Ela voa e de cima vê o jardim.
- Acho que encontrei! – Grita ela para o unicórnio
O unicórnio
encontra uma entrada, muito escura, e entra. Ilumina o caminho.
- Isto parece um jardim. – Comenta a fada
- É… Mas eu não gosto deste jardim. Já percebi, as
vibrações vinham daqui. - Diz o unicórnio
- Eu quero conhecer.
- Mas como vais conhecer? Não tem nada…só se vê escuro.
- De certeza que tem alguma coisa.
- Não me parece.
- A lenda diz que era um jardim, e ficou adormecido com
o feitiço daquela duende muito ciumenta e solitária, que foi abandonada pelo
seu elfo que se apaixonou por outra duende.
- Óh, mas que injustiça.
- Acontece!
- Eu acho que ela não devia ter ficado assim tão triste…haveriam
muitos mais elfos disponíveis para ela.
- Ela devia amá-lo mesmo.
- Óh, não gosto dessa lenda. É triste.
- Tem o seu lado bonito…
- A lenda devia ter terminado com eles a voltarem um
para o outro, porque era sinal que o amor era mais forte…
A fada
ri-se.
- És mesmo romântico.
- Sim, sou. Eu não abandonava a minha apaixonada.
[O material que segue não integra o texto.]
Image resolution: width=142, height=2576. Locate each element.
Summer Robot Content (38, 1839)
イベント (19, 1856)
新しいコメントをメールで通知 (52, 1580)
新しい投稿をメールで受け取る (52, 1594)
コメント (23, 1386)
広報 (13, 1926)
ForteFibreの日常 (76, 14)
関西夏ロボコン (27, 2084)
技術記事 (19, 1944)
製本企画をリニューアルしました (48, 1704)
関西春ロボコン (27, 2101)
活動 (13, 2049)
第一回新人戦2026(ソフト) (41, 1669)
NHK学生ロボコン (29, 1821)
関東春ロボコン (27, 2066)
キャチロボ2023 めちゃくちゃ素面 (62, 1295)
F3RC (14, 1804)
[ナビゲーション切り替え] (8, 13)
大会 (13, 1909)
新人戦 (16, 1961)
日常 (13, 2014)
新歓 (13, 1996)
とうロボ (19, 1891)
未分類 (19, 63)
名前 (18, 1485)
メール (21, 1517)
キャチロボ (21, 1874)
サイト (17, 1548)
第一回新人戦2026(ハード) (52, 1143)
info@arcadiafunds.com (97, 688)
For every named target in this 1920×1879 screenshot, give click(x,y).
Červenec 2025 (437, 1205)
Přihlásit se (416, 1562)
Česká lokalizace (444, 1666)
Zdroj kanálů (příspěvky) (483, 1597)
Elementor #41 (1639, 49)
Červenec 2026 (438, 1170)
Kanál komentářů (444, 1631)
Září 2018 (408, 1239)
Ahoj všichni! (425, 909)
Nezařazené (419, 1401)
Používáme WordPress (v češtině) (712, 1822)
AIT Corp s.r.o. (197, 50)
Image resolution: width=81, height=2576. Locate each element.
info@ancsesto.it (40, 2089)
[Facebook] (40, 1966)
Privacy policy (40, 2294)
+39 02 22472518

- Isso eras tu, mas a ti também pode acontecer…podes
apaixonar-te por outra unicórnia ou ela por outro.
- Óh, não…não quero isso.
- Às vezes não depende da vontade. Acontece.
De repente
ouve-se alguém que manda calar:
- Xiiiiiuuuuuu…
A fada
estremece. O unicórnio encolhe-se e estica-se. Os dois ficam quase estáticos.
- Acho que está aqui mais alguém… - Diz a fada baixinho
Ela dá um
pequenino acorde, suave na harpa. Ouve-se um grito:
- Ááááááhhhh…pouco barulho…vão-se embora.
A fada
baixa mais um pouco, e liga a sua lanterna.
- Quem está aí? – Pergunta a fada
Ninguém responde. Ela continua a tocar a
sua harpa. Todo o jardim fica encantado com o som da harpa, e muito devagar,
começa a despertar…as árvores…uma de cada vez, depois as flores, uma por uma, e
depois os animais. Estão um pouco assustados e perdidos.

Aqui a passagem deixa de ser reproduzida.